The windows of some of the Zion National Park hotels allow the hotel guests to see the Park's Virgin River. On a rainy day in 1998 any guests looking out of those windows could see geological changes in the making. On that day a steady and relentless rainfall produced a flooding of the Virgin River.
On that day any guest at the Zion National Park hotels who happened to glance out of the right windows must have seen the wall of water and mud that flowed out of the Virgin River. That wall of water and mud created some important changes in the maps of the
Park, because it damaged one of the Park drives. Fortunately, it was not a drive to any of the Zion National Park hotels. It was, however, a drive taken by Park visitors who wanted to go to the Zion National Park Lodge.
Before 1998 the Park visitors approaching the Zion National Park Lodge on the Sentinel Drive got a clear view of the Sentinel Slide. Since the flooding of 1998, the visitors going into the Lodge have been treated to a very different view of that same Sentinel Slide.

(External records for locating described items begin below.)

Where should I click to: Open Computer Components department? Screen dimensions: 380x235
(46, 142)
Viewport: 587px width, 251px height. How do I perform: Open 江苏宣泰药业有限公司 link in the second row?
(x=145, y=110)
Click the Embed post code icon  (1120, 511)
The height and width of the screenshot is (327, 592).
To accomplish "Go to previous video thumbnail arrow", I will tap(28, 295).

Yet there's one aspect of the Park that can escape the guests at the Zion National Park hotels. It is an aspect of the Park that can not be viewed easily from any window. Inside the Park exist an amazing diversity of life forms. Many different types of plants and animals exist within a limited area there at the Park. This unique combination of varied plant and animal life stems from the unusual variety of ecosystems that are all found within the Park.

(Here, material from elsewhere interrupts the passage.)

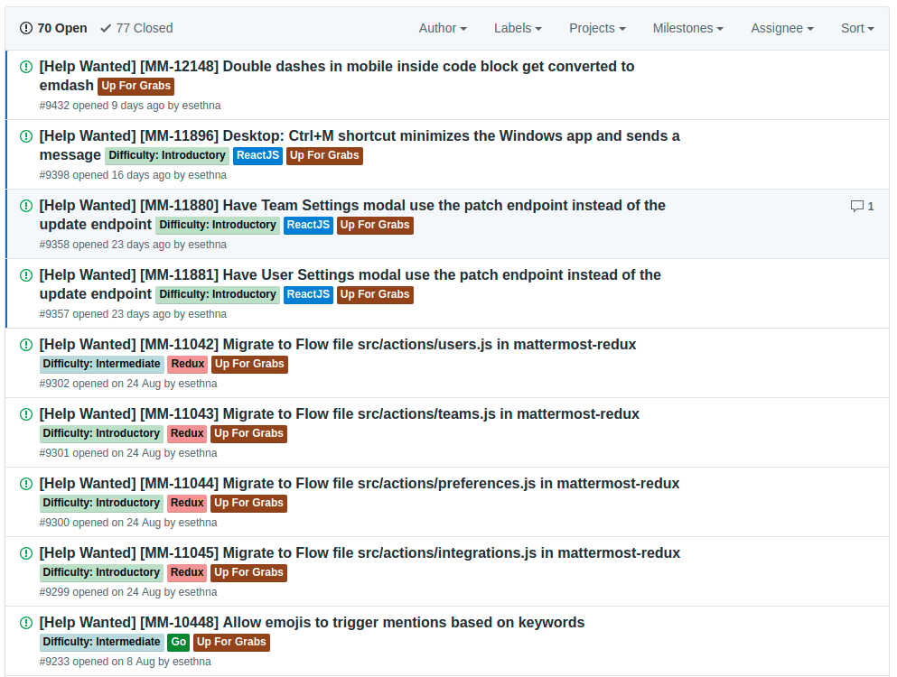
Task: Open the Author filter dropdown
Action: pos(443,28)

Zion National Park lies at a point where the Colorado Plateau meets two distinct geographic regions: the Great Basin and the Mojave Desert. Each of those regions represents a distinct ecosystem. Each of those regions provides shelter and food to a particular collection of plants and animals.
Outside of the windows of the Zion National Park hotels those three very different groups of plants and animal have an opportunity to live side-by-side. Of course the guests at the hotels can not see all of those plants and animals. In order to do that, those guests would need to walk along one of the Park's many trails.